Hennessy Focus 30 (HFTFX): this is a “swing for the fences type fund”; it’ll likely leave you either jumping for joy (homerun), or crying in yourself to sleep (strike out).  The fund’s extremely concentrated with investments in just 30 companies and a handful of industries so it’s likely to see some drastic moves from time-to-time.  Yet the long-term performance is pretty impressive, assets haven’t ballooned to levels that hinder manager Neil Hennessy’s ability to be nimble, the expense ratio is fair and it’s available as a no-transaction fee fund through Fidelity, Schwab and TD Waterhouse.  Only buy in small amounts (maybe 5-10% of your portfolio value) with a plan to hold it for years to come and you’ll likely be well rewarded.
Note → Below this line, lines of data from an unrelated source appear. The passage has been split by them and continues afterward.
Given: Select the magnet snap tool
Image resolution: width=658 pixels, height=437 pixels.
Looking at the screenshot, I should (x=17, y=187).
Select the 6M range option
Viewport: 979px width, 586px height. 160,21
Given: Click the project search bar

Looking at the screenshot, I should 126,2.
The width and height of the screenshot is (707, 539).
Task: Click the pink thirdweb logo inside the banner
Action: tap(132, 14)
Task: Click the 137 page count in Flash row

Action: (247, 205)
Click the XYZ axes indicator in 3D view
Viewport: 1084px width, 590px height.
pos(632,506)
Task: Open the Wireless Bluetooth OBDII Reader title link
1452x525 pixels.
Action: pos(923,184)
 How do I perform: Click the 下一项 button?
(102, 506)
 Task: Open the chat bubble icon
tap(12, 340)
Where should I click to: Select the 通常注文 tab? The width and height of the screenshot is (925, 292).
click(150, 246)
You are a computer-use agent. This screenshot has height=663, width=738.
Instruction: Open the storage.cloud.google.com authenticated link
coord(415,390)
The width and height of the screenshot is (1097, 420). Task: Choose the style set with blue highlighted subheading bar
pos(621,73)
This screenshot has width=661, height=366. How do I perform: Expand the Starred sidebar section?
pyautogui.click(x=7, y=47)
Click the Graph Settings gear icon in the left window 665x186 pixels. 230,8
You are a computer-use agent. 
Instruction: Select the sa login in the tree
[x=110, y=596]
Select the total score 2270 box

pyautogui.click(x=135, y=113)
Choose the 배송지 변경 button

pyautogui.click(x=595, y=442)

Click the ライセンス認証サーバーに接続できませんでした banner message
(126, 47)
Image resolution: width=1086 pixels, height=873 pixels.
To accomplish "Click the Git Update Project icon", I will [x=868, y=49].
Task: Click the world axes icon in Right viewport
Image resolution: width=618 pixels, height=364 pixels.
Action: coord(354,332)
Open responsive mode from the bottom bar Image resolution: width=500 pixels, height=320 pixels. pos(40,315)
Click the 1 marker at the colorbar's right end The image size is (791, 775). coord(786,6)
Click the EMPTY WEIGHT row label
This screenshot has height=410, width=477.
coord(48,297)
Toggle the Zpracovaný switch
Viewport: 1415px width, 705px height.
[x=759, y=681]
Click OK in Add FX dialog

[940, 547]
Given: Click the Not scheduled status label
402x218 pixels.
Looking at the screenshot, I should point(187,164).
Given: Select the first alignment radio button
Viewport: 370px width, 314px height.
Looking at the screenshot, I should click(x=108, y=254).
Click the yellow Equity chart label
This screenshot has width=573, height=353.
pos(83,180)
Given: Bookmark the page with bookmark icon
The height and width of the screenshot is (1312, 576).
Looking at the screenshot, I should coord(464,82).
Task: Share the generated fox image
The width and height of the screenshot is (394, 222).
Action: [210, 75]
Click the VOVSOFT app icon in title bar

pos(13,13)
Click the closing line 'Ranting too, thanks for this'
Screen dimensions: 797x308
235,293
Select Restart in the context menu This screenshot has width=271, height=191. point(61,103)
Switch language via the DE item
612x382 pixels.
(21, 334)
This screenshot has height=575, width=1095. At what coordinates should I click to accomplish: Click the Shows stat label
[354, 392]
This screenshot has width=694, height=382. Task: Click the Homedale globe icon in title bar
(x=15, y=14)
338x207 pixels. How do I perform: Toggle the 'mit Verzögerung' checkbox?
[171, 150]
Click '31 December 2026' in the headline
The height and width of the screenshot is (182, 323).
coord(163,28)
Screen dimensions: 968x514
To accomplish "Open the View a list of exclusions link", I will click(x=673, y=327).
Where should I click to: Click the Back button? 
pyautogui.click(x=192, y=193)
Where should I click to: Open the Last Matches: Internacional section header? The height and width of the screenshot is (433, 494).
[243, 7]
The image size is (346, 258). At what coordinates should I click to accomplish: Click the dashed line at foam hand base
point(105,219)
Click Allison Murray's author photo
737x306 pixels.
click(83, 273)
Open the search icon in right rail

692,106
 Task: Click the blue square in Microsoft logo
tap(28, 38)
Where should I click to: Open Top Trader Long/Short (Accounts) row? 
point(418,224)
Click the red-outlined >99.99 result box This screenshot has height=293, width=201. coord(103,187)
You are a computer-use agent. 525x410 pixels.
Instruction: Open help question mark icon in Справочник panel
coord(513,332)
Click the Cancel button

Loomis Sayles Mid Cap Growth (LAGRX):  Momentum investments have been working since late last year and this fund has capitalized.  With investments like MasterCard and First Solar it’s easy to see that the main risk to performance is a change in investor bias from growth, back to value.  Like Hennessy, this is a reasonably priced offering in sector being favored by the market presently but vulnerable – don’t load up too heavily on it.

PIMCO Commodity Real Return (PCRAX) - A: Returns have been stellar in 2008 after a trying first four years in which the fund trailed the natural resource sector by nearly 60% cumulatively.  Unlike most natural resource funds, the PIMCO offering uses a derivative-based strategy for implementing its views.  Specifically it buys and sells contracts tied to commodity prices which could expose fund shareholders to counter-party credit risk that we would vet prior to investing.

Janus Contrarian (JSVAX):  Fund’s value-oriented style is now out of favor – time to move on.